• **DESCRIPTION OF THE TASK**
Rename "peripheral list" to "device list" in the lines from the one containing "You are a GUI" through the one containing "Screen dimensions: 2407x1306". Give back only those lines, with everything else unchanged.

• **RECORD SET**
↓↓↓
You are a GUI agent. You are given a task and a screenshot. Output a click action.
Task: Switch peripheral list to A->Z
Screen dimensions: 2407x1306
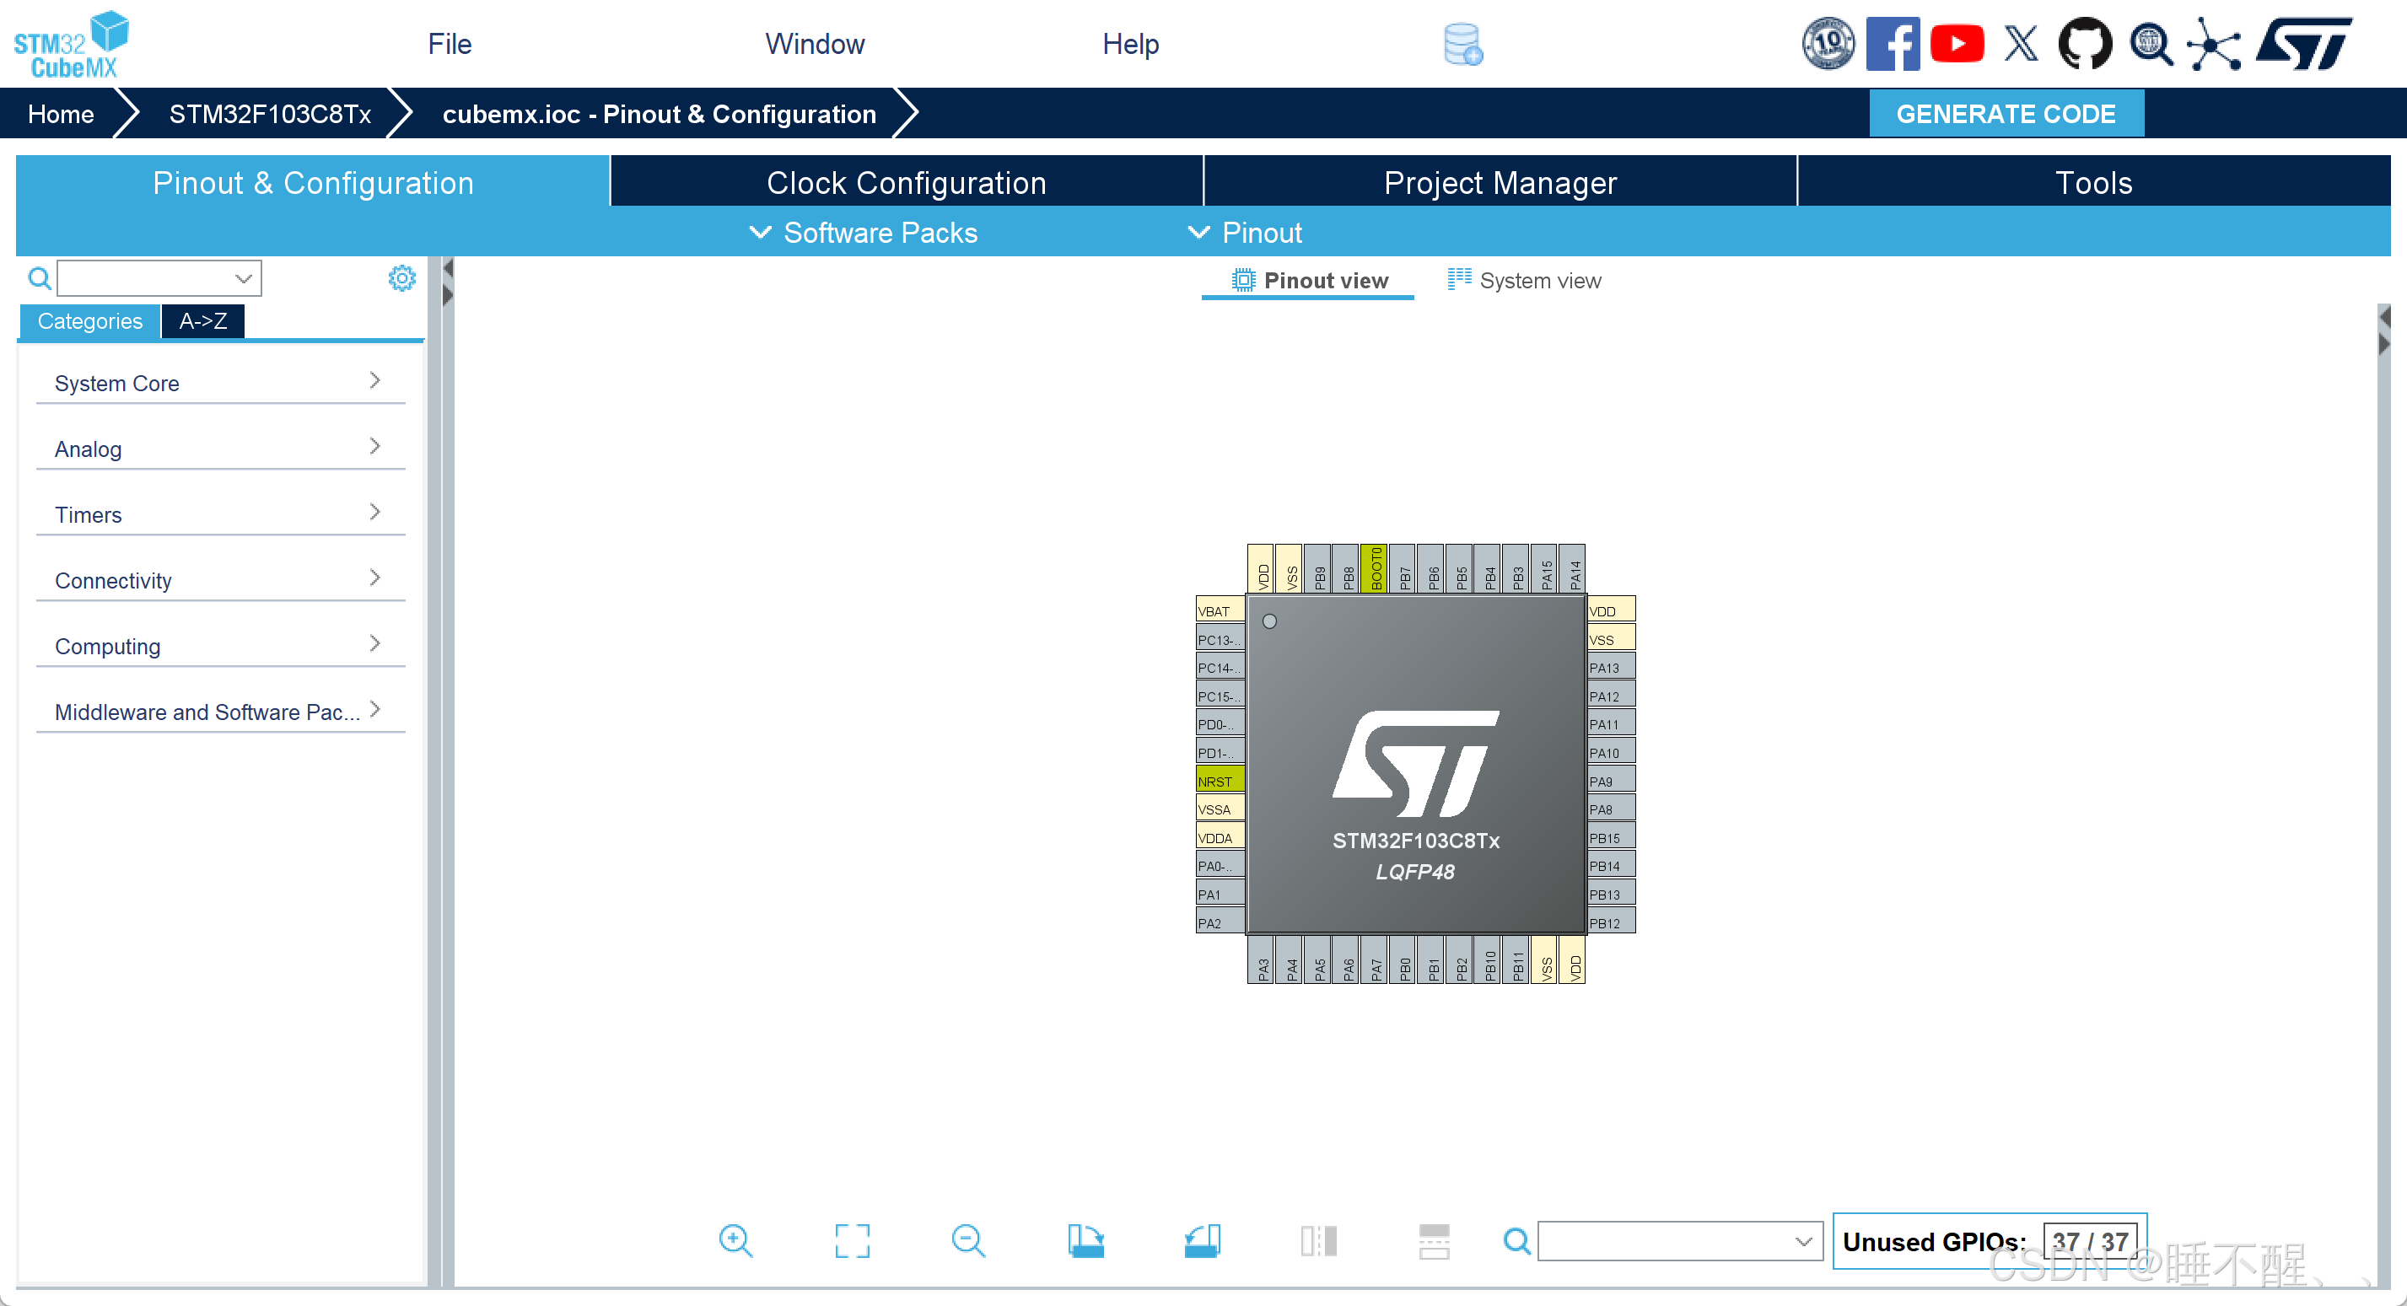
↑↑↑
↓↓↓
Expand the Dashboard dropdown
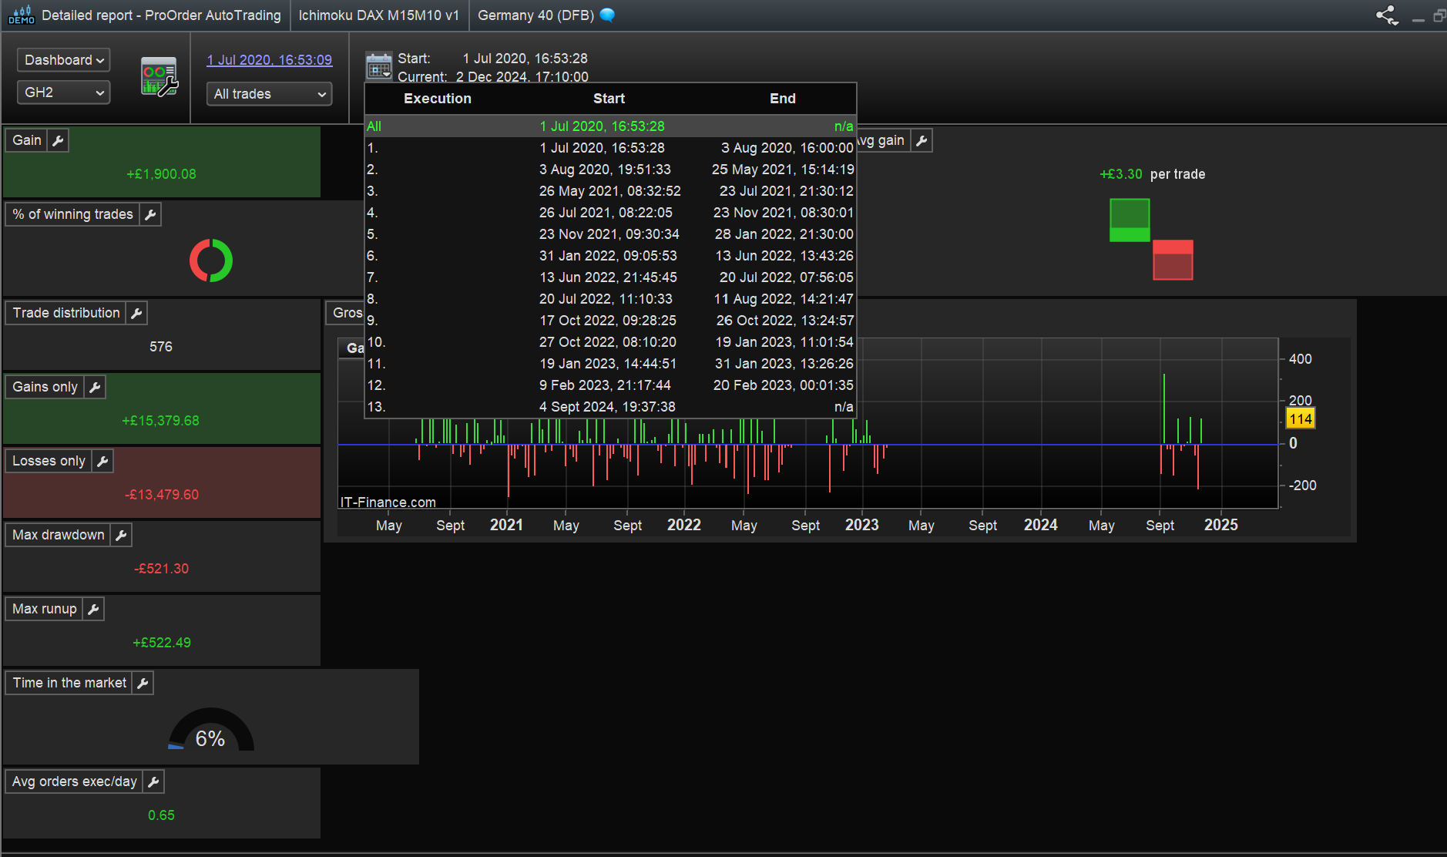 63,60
↑↑↑
• **RESPONSE**
You are a GUI agent. You are given a task and a screenshot. Output a click action.
Task: Switch device list to A->Z
Screen dimensions: 2407x1306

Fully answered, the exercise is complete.